Stored records:
• • • • • • •
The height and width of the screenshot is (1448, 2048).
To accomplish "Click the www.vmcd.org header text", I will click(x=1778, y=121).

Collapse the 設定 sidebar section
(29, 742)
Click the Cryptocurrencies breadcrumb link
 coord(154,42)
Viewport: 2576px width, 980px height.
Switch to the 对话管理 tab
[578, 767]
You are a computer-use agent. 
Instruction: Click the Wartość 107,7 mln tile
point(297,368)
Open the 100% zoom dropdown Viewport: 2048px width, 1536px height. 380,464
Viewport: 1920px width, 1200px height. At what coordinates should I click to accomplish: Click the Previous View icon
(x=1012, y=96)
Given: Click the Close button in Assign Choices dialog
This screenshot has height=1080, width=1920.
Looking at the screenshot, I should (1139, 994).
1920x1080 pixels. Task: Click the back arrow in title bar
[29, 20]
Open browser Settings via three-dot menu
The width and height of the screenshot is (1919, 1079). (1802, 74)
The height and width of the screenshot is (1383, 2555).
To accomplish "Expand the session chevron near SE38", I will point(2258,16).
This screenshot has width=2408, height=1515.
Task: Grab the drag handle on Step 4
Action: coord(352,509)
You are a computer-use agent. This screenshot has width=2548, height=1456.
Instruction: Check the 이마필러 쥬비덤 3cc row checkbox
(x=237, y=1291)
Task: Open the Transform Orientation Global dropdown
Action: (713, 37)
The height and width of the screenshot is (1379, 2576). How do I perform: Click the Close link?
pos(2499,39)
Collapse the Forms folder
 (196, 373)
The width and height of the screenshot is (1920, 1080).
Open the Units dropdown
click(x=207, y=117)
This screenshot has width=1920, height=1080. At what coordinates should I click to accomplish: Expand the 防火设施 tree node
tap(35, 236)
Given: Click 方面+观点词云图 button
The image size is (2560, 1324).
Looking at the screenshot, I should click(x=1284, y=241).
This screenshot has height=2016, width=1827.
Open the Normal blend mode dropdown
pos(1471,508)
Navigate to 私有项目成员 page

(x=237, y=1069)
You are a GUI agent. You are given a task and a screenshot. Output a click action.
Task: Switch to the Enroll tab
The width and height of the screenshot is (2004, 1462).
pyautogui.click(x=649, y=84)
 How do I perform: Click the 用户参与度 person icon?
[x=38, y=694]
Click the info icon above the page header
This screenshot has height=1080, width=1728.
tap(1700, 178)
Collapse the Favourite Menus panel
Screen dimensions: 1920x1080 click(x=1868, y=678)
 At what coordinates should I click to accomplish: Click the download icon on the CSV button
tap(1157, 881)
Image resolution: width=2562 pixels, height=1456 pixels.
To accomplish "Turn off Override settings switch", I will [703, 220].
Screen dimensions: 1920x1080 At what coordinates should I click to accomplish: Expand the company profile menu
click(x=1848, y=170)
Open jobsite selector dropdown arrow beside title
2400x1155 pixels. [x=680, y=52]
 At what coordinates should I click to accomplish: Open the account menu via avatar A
• • • • • • •
Whatever appears in the data above must be copied word for word.

The height and width of the screenshot is (1448, 2048).
To accomplish "Click the www.vmcd.org header text", I will click(x=1778, y=121).

Collapse the 設定 sidebar section
(29, 742)
Click the Cryptocurrencies breadcrumb link
 coord(154,42)
Viewport: 2576px width, 980px height.
Switch to the 对话管理 tab
[578, 767]
You are a computer-use agent. 
Instruction: Click the Wartość 107,7 mln tile
point(297,368)
Open the 100% zoom dropdown Viewport: 2048px width, 1536px height. 380,464
Viewport: 1920px width, 1200px height. At what coordinates should I click to accomplish: Click the Previous View icon
(x=1012, y=96)
Given: Click the Close button in Assign Choices dialog
This screenshot has height=1080, width=1920.
Looking at the screenshot, I should (1139, 994).
1920x1080 pixels. Task: Click the back arrow in title bar
[29, 20]
Open browser Settings via three-dot menu
The width and height of the screenshot is (1919, 1079). (1802, 74)
The height and width of the screenshot is (1383, 2555).
To accomplish "Expand the session chevron near SE38", I will point(2258,16).
This screenshot has width=2408, height=1515.
Task: Grab the drag handle on Step 4
Action: coord(352,509)
You are a computer-use agent. This screenshot has width=2548, height=1456.
Instruction: Check the 이마필러 쥬비덤 3cc row checkbox
(x=237, y=1291)
Task: Open the Transform Orientation Global dropdown
Action: (713, 37)
The height and width of the screenshot is (1379, 2576). How do I perform: Click the Close link?
pos(2499,39)
Collapse the Forms folder
 (196, 373)
The width and height of the screenshot is (1920, 1080).
Open the Units dropdown
click(x=207, y=117)
This screenshot has width=1920, height=1080. At what coordinates should I click to accomplish: Expand the 防火设施 tree node
tap(35, 236)
Given: Click 方面+观点词云图 button
The image size is (2560, 1324).
Looking at the screenshot, I should click(x=1284, y=241).
This screenshot has height=2016, width=1827.
Open the Normal blend mode dropdown
pos(1471,508)
Navigate to 私有项目成员 page

(x=237, y=1069)
You are a GUI agent. You are given a task and a screenshot. Output a click action.
Task: Switch to the Enroll tab
The width and height of the screenshot is (2004, 1462).
pyautogui.click(x=649, y=84)
 How do I perform: Click the 用户参与度 person icon?
[x=38, y=694]
Click the info icon above the page header
This screenshot has height=1080, width=1728.
tap(1700, 178)
Collapse the Favourite Menus panel
Screen dimensions: 1920x1080 click(x=1868, y=678)
 At what coordinates should I click to accomplish: Click the download icon on the CSV button
tap(1157, 881)
Image resolution: width=2562 pixels, height=1456 pixels.
To accomplish "Turn off Override settings switch", I will [703, 220].
Screen dimensions: 1920x1080 At what coordinates should I click to accomplish: Expand the company profile menu
click(x=1848, y=170)
Open jobsite selector dropdown arrow beside title
2400x1155 pixels. [x=680, y=52]
 At what coordinates should I click to accomplish: Open the account menu via avatar A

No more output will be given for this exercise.